Page:
+===+
Category Archives: Faith

A Heap of Hot Coals

Many of you know how much I’ve been simmering on the unprofessional and unethical behavior of a few people since March and how much I’ve hated it. Because I’m not supposed to hold grudges (See Ephesians 4:26).

Until I noticed a small mistake one of them made that, if not fixed right away, could cause them some embarrassment.

Yes, I considered saying nothing. A little payback or karma if you will. But then God kept whispering Proverbs 25:21-22 to me:

“If your enemy is hungry, give him bread to eat, and if he is thirsty, give him water to drink, for you will heap burning coals on his head, and the LORD will reward you.”

So I resolved to be the better person and informed him of the error. He seemed grateful and fixed the issue in time.

My reward: When I saw him the next day, I felt no twinges of anger or irritation. I was able to give him a genuine smile and treat him with respect without having to force myself.

He seemed a bit startled by it, but no matter. By God freeing me from all that negativity, I no longer care how he receives my words or deeds.
+===+
Available data:
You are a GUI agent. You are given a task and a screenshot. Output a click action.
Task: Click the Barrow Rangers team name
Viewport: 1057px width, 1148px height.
+===+
Reproduce the full post "A Heap of Hot Coals" word for word, from the category line at the top through its last sentence.

Category Archives: Faith

A Heap of Hot Coals

Many of you know how much I’ve been simmering on the unprofessional and unethical behavior of a few people since March and how much I’ve hated it. Because I’m not supposed to hold grudges (See Ephesians 4:26).

Until I noticed a small mistake one of them made that, if not fixed right away, could cause them some embarrassment.

Yes, I considered saying nothing. A little payback or karma if you will. But then God kept whispering Proverbs 25:21-22 to me:

“If your enemy is hungry, give him bread to eat, and if he is thirsty, give him water to drink, for you will heap burning coals on his head, and the LORD will reward you.”

So I resolved to be the better person and informed him of the error. He seemed grateful and fixed the issue in time.

My reward: When I saw him the next day, I felt no twinges of anger or irritation. I was able to give him a genuine smile and treat him with respect without having to force myself.

He seemed a bit startled by it, but no matter. By God freeing me from all that negativity, I no longer care how he receives my words or deeds.